Eisenberg described how watching the impact of wolves moving into the land where she lived dramatically changed the natural environment within a few short years.

“We used to sit there in the evenings watching deer and elk browsing very peacefully in our meadow eating scrubs and young trees. We thought this was so lovely. I wasn’t an ecologist then and I didn’t know that there was something really wrong with this picture. The wolves came back and the deer and elk had to get really wary to stay alive, they couldn’t standing around eating and looking like lawn ornaments or domestic livestock. They now had to take a quick bite, put their head up, look around, and move on. Within a few years all the shrubs they had mowed down to ankle height grew up and when that happened all these songbirds returned because the shrubs now provided a home for them.

“The wolves would eat about one deer or elk a week and they could adjust to that with out any significant decline in their population. So what we got was a system that had greater biodiversity, a lot more energy running through it because the wolves might kill an elk, but then all these eagles would show up the feed on the carcass, and grizzly bears too. The whole system became a lot more resilient, healthy, and vibrant.

“This place, the Adirondacks, has very precious places of biodiversity, live vernal pools and mountain plant communities found nowhere else. By re-wilding this place we can insure those communities of plants and those special habitats will continue to exist for hundreds of more years. If we don’t re-wild the Adirondacks, it is very likely that by the year 2100 some of those species and communities will be gone. Top carnivores can help make ecosystems a lot more resilient and able to adapt and adjust to climate change.”

“I have gone on calls with Wendy,” said Laura Dikovsky Smith. “I’ve watched her shove fish down a great blue heron’s throat to get this heron eating again. It’s outstanding to watch what they do. It’s 24 hours a day for a while to get those animals back on track. What they have done is created such awareness with the public that the educational benefits have been just incredible. They’ve got a great relationship with hunters, with so many people, it’s just tremendous.”

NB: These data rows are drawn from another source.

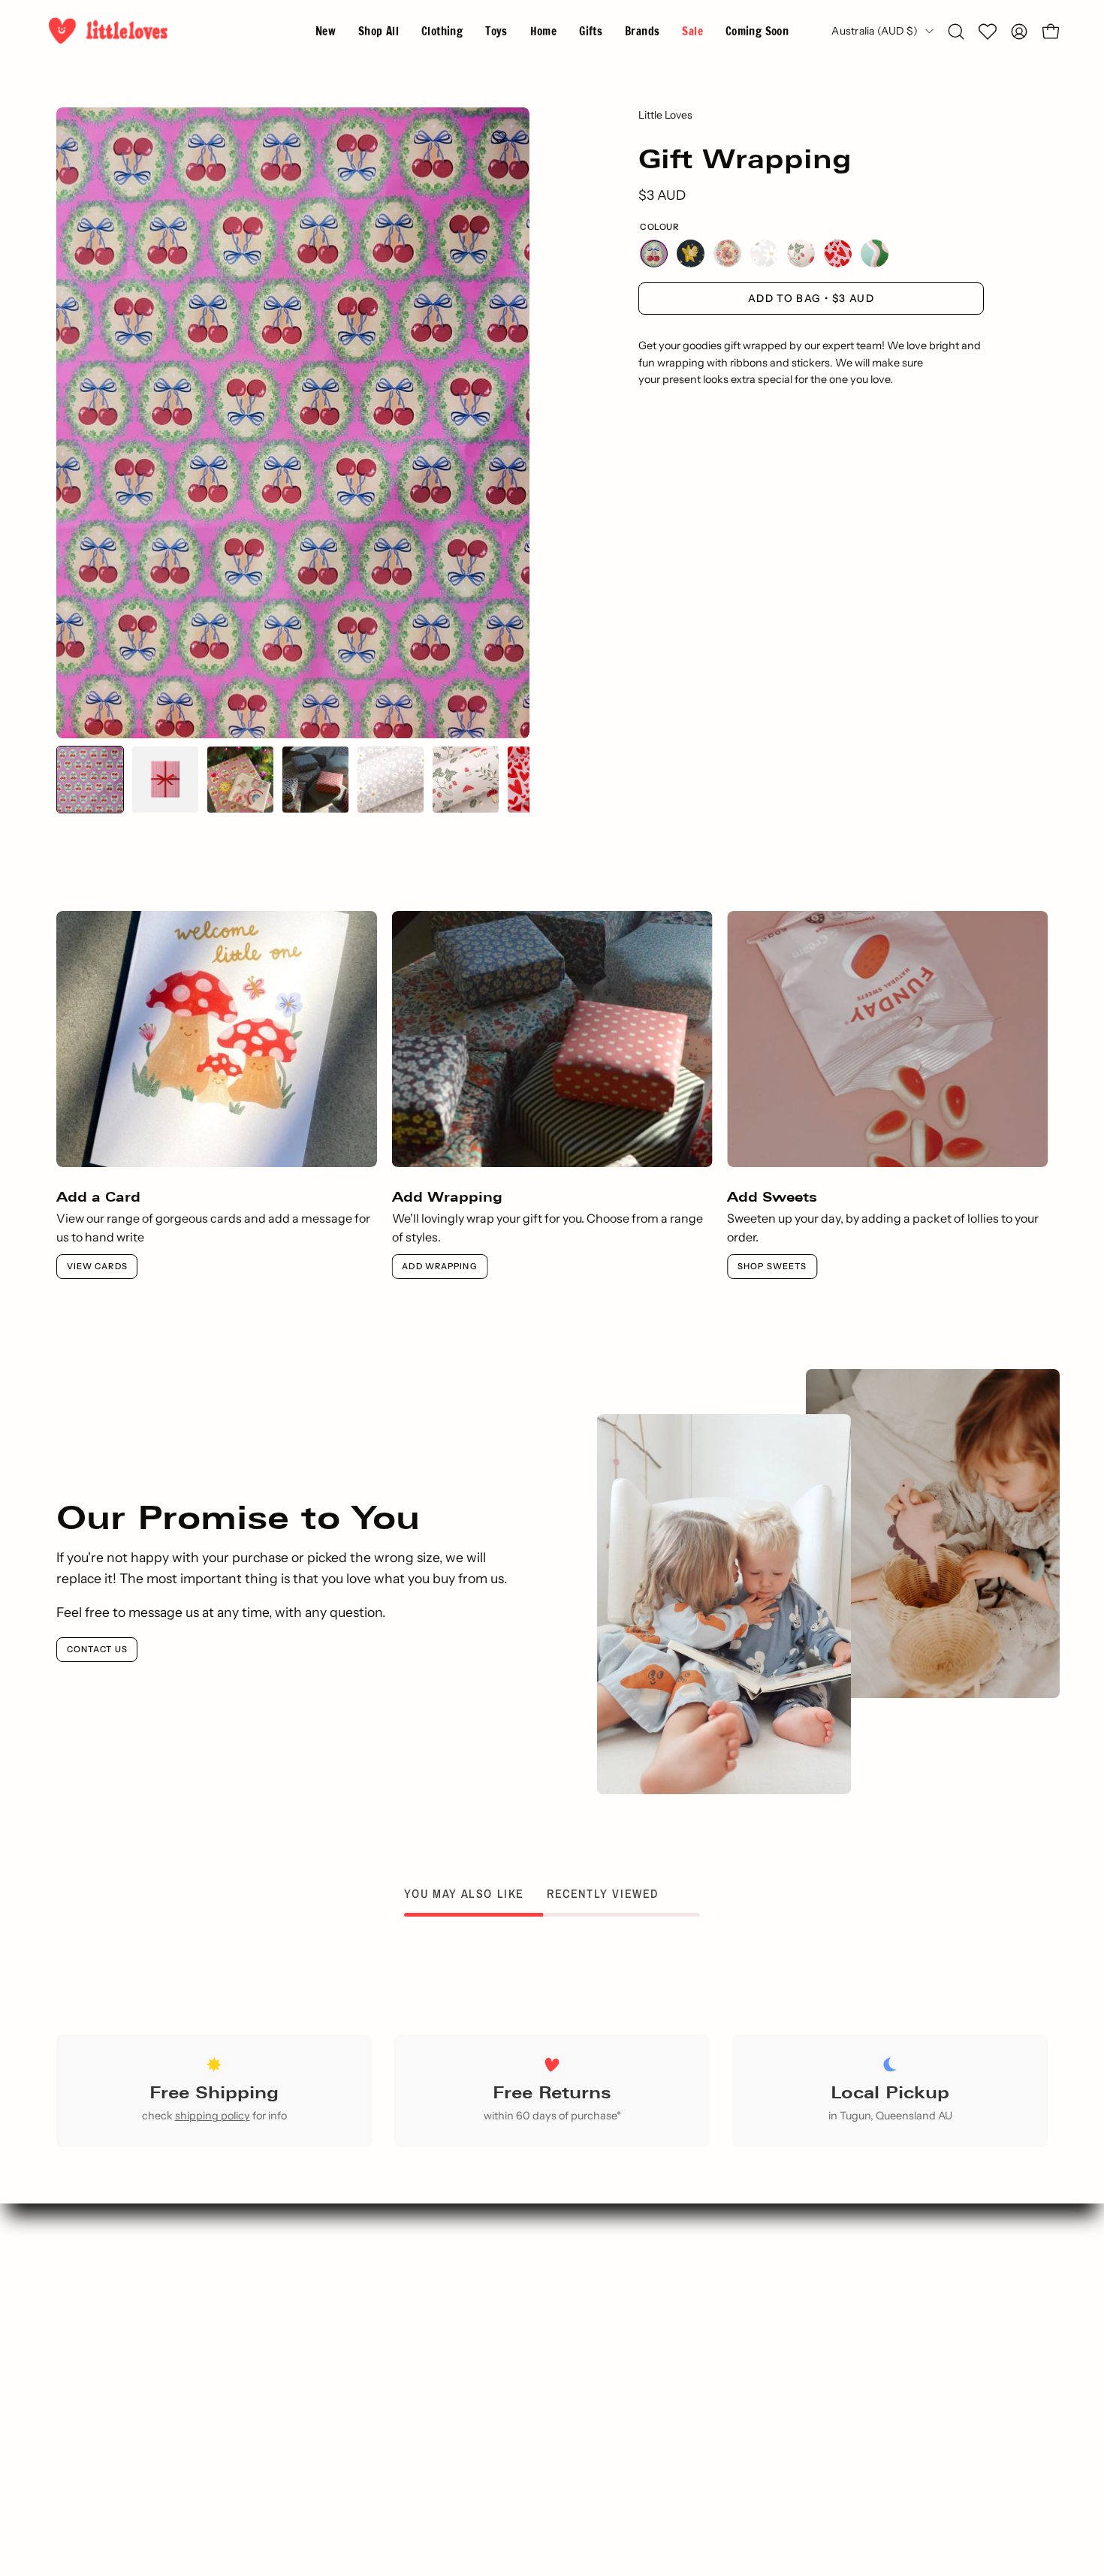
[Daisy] (764, 253)
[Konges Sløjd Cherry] (654, 253)
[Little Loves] (109, 31)
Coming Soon (374, 2445)
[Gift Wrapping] (90, 779)
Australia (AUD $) (874, 31)
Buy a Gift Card (373, 2420)
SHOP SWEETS (772, 1266)
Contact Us (97, 1649)
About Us (628, 2321)
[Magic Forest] (801, 253)
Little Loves (665, 115)
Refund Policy (629, 2445)
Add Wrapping (439, 1266)
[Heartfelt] (838, 253)
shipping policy (212, 2115)
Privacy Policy (629, 2370)
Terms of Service (628, 2395)
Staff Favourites (374, 2395)
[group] (552, 1095)
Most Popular (373, 2370)
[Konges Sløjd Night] (690, 253)
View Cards (97, 1266)
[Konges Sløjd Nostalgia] (727, 253)
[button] (642, 31)
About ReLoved (629, 2346)
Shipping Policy (628, 2420)
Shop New (373, 2321)
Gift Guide (373, 2346)
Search (374, 2296)
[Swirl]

“It’s been the busiest rehab season I have ever seen in my 40 years in this business,” said Wendy Hall. “The day went great. Tons of people showed up. The release of the merlin, the banding of the other birds, the presentations on the goshawk went very well, and our Facebook page is filled with positive reviews of the day. Our purpose and goals are pretty simple, connectivity between species and habitat. We use the species that we can’t rehab to do outreach presentations on the conservation of their habitat, the environment, the connectivity, and co-existing between humans and wildlife, which is the big thing for me. If we can’t co-exist we will loose our diversity and that would be tragic for a myriad of reasons.”